I would tell myself to stick with the process. It’s going to be hard. The storm is going to continue to rise. I wouldn’t say it will end because we’re all going to have trials in life, but at the end of the day you’re going to get through that depression. That’s the biggest thing.

David, thank you for sharing that. Not only do you get to represent your faith and that powerful message on the track, but you also get to represent Missouri. Why is Missouri so special and what makes it feel like home?

Brown: There’s so much to it. There’s a lot of history to it and it’s the place where I was born and raised. I lived in Kansas City for about 10 to 11 years. I lived in St. Louis for the same amount of time. Now, I’m out here in California where it’s been 11 years already, but the things I learned in Missouri helped raise me and set a foundation for me to be an independent, blind individual. A lot of blind individuals are paired and they need help. For me to be an independent, all of that stuff I learned in Missouri through elementary school—the teachers that helped set that foundation—had a huge impact on me. Missouri is where I got involved with sports. It’s where I was introduced to adaptive sports. That period launched me into where I am now.

It feels like home because all of [my] family is there. My mom, my nephews, my sister, and some of my friends that I grew up with are still there. Being able to get back and see them... it just feels like home.

What is it that makes the Paralympic movement so special and why should people watch para sports?

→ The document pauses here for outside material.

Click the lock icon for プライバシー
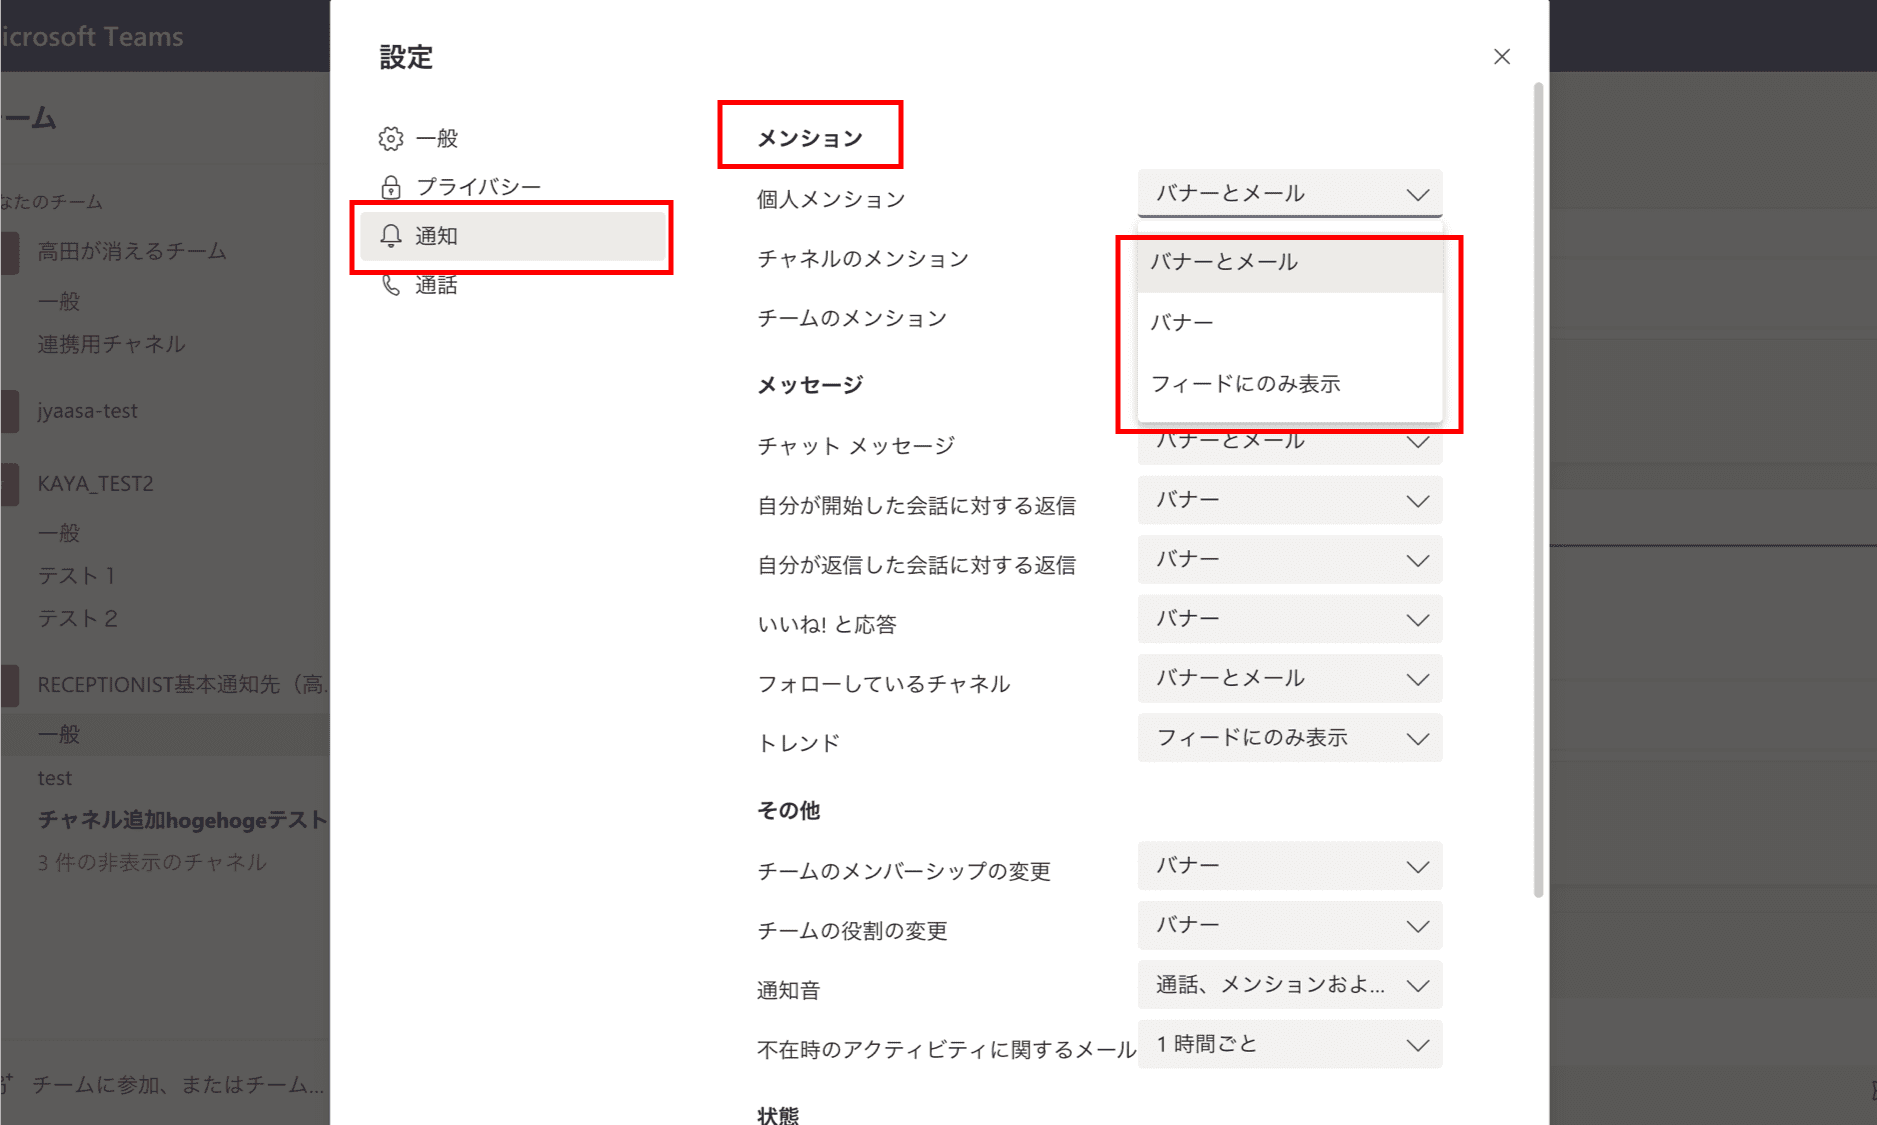This screenshot has width=1877, height=1125. point(391,187)
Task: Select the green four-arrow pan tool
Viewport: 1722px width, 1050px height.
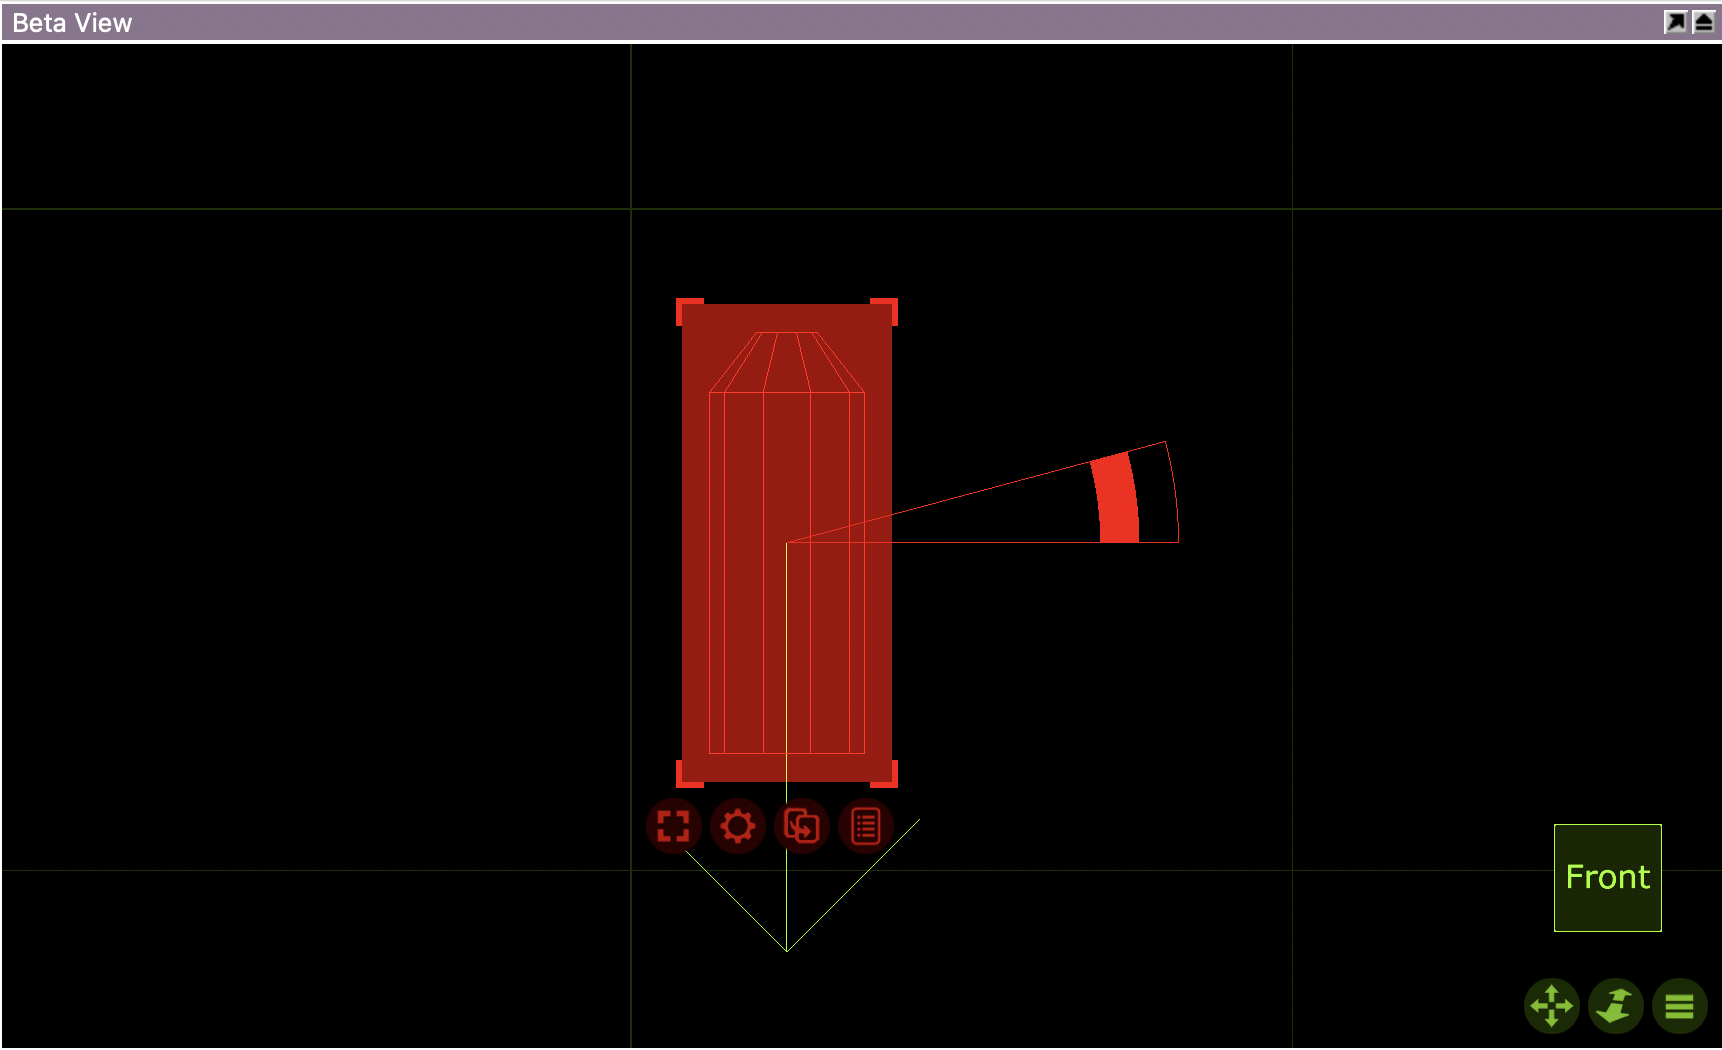Action: click(x=1551, y=1006)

Brown: Not only are we dealing with having to live life as somebody that is disabled, we also have to work nine-to-five jobs and then go and train for our respective sports right afterwards. We have to adapt to sports and honestly a lot of them weren’t even made for us. But we freaking figured it out. I mean, blind soccer, who’s heard of that?

We’re making these adaptations to a reality that wasn’t built to accept us and what makes it special is the fact that we’re doing things that people never even thought was possible. That’s why people should watch. We’re tremendous athletes.